**Work request**
Search the records for the word "will" and copy every line in which it occurs.
Source material: Begin
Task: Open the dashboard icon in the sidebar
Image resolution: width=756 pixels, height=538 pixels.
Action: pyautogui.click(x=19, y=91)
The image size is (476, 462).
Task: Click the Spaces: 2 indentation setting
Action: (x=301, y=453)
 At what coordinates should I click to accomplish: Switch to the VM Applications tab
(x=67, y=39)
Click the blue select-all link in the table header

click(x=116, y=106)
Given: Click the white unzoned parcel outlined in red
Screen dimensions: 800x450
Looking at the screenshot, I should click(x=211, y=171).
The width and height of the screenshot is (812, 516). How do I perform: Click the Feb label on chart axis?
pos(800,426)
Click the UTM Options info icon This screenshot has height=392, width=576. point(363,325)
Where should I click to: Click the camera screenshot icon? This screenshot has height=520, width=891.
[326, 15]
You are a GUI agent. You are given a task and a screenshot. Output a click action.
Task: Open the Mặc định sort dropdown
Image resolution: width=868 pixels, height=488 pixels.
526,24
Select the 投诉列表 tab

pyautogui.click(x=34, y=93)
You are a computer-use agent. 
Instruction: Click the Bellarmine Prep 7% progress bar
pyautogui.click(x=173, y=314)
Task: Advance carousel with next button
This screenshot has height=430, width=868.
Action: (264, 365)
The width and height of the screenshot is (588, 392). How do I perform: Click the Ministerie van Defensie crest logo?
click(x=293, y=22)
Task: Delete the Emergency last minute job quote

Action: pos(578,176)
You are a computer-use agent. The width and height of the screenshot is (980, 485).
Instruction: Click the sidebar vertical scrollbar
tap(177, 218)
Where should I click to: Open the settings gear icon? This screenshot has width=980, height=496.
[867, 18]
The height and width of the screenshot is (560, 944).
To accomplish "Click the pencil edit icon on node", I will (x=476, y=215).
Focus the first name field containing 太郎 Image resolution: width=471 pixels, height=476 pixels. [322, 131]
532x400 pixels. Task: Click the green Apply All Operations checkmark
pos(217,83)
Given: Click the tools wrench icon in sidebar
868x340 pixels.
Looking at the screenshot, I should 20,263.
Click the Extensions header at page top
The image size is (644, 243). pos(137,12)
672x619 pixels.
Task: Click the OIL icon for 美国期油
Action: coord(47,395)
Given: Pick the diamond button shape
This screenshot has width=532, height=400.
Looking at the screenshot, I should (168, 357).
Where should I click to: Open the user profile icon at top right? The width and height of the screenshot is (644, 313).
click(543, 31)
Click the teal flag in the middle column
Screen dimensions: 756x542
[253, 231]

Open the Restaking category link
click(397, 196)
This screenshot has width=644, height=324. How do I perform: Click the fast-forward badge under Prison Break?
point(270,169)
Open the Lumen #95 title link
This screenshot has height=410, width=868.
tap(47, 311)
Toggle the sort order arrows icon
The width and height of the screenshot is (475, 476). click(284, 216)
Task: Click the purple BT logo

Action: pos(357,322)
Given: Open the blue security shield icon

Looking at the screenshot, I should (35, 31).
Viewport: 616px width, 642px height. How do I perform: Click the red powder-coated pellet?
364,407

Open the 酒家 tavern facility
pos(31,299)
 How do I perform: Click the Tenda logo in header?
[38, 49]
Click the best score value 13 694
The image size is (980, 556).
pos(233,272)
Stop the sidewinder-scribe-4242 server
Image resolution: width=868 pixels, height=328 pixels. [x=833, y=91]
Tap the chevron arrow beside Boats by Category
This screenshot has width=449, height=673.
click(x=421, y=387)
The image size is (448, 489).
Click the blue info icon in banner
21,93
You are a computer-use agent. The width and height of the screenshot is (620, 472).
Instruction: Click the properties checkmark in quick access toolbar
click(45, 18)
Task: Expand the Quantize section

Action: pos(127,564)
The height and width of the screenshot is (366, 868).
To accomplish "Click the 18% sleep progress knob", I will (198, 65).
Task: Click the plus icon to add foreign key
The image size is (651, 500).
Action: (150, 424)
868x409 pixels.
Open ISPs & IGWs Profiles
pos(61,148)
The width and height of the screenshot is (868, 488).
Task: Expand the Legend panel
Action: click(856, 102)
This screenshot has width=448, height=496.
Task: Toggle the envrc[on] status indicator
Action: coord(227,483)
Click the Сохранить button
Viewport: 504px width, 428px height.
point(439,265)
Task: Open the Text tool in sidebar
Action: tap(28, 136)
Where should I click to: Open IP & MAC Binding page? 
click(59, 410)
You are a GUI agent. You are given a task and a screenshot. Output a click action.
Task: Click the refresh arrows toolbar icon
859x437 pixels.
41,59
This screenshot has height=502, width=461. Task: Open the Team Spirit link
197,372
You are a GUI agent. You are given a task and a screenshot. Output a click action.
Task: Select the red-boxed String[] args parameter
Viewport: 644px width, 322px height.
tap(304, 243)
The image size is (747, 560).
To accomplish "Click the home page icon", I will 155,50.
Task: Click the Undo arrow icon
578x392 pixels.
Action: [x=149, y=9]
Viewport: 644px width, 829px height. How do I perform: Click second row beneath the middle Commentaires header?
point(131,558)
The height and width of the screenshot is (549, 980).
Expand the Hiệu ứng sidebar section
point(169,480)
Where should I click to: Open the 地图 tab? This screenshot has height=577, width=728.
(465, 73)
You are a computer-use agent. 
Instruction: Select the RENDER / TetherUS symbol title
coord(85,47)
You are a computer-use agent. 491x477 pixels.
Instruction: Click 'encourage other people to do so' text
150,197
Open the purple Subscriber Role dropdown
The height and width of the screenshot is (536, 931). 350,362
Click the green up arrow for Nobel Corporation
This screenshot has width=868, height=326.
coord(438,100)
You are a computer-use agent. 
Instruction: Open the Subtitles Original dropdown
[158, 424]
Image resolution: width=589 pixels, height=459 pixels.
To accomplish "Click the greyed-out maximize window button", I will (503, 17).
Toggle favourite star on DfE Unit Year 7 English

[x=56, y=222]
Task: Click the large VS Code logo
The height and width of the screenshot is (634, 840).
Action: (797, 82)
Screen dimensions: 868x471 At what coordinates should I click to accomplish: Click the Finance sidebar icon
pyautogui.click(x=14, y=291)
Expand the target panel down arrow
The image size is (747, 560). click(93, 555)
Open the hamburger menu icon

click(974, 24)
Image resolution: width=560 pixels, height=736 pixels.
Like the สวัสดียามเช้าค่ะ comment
Source material: End
**Reply**
To accomplish "Click the pencil edit icon on node", I will (x=476, y=215).
To accomplish "Click the 18% sleep progress knob", I will (198, 65).
To accomplish "Click the home page icon", I will 155,50.
To accomplish "Click the greyed-out maximize window button", I will (503, 17).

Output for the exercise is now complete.